Viewed in isolation powered road transport, can be an expensive, dirty, time-consuming business that few of us can really claim to enjoy. But the fact is that it is also the facilitator of just about everything we do: going to work, getting to the doctor, doing the shopping, taking the children to school, enjoying our leisure time.
As of today, we in Britain rely hugely on our 32 million cars, 485,000 HGVs, 4.3 million vans, 135,000 buses and coaches, and 1.3 million motorcycles – the vast majority of which are powered by fossil fuels – to get us, and the stuff we need, to where we need to be.
So we can be in no doubt that the Government’s transport decarbonisation ambitions are going to take something of a herculean effort if they are to succeed, as we must all hope they will.
One of the perceived advantages of vehicles with internal combustion engines is the ease with which they can be refuelled. Service stations are plentiful and the act of filling up the tank has become second nature. Which is one of the reasons why making the switch to plug-in electric vehicles is about more than making a simple decision in a car showroom.
Whilst electric car owners have to think about any number of unfamiliar questions – have I got the connecting cable? Is this charger the right speed for my car? Do I have the correct app on my phone to access and pay for my fuel? Is the charger actually working, and if it is, will some other driver have beaten me to it? – the rest of us can pitch up at any one of the 8,000 or so petrol stations in the UK safe in the knowledge that armed with nothing other than a bank card we can fill up in a matter of moments and be on our way.
For drivers already thinking of switching to EVs the sight of an electric car cruising quietly past the queue they’re stuck in outside the petrol station, praying that they get to a pump before the supply runs dry, might just have tipped the scales. As the decarbonisation strategy states, motorists are already making the switch to electric vehicles in record numbers. For those of us with the option of home charging – by our estimation two thirds of households in Britain have, or could have, off-road parking – an EV could be a more convenient option than sticking with an internal combustion engine that requires regular trips to be filled up. And if home charging isn’t an option there are increasing numbers of charge points available at work, at the shops and on the street. Refuelling an EV is an activity that leaves us free to do other things while the battery gets topped up.
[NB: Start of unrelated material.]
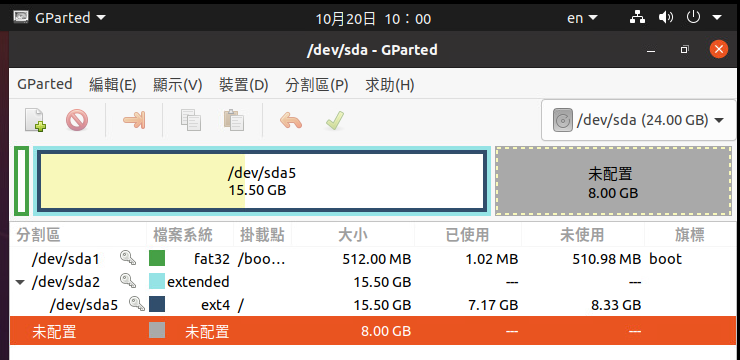Image resolution: width=740 pixels, height=360 pixels.
Task: Click the resize/move partition arrow icon
Action: (x=134, y=120)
Automotive classified ad firm AutoTrader has said the number of searches for EVs across the last weekend was 60% higher than during the previous weekend, with EVs accounting for around a quarter of all advert views, compared with 16% in August.
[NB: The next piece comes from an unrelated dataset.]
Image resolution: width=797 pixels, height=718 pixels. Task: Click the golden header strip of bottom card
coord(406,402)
That said, the charging ‘experience’ still needs to be much better, something government has recognised in launching its consultation this week on the regulatory framework that will be needed to ensure that the right charging infrastructure gets installed in the right places, is easy to use and totally reliable.
Meantime, what about the other strand of the decarbonisation strategy that suggests we might actually use cars less often? In 1995 the RAC Foundation published a report called ‘Car Dependence’ highlighting the extent to which the motor car had pervaded modern life, followed some years later by ‘The Car in British Society’. To a large extent we have not just accommodated the private car- we have designed our lifestyles and our towns around it.
That’s why we have backed the work of Transport for New Homes, a group advocating for sustainable transport options to be embedded in design protocols for new housing developments. Far too often new housing has been built in a way that effectively locks in car dependence, because of where the housing is located and how it is laid out in ways that make access hard for buses, and omits the provision of safe pedestrian routes to shops and other facilities. That’s also why we welcome the statement in the decarbonising transport strategy that DfT will be working MHCLG and the Local Government Association to place cycling, walking and public transport provision at the heart of local plan making and decision taking for new developments.
Transport, as those of us in the profession know, is a derived demand. Making the changes needed to achieve net zero carbon isn’t just about making changes to the vehicles we travel in, important as that is, it is about making changes to our lifestyles, and that’s going to require the sort of joined-up thinking that has rather eluded us so far. A tough call, as Grant Shapps recognises in his foreword to Decarbonising Transport: “Some, …, see change as unwelcome. But transport in this country, and every other country, is always changing, and always has changed. Our job is to ensure that it changes for the better, not the worse.”
Hear, hear to that, because we simply don’t have the luxury of waiting another 21 years for the next fuel crisis to come along.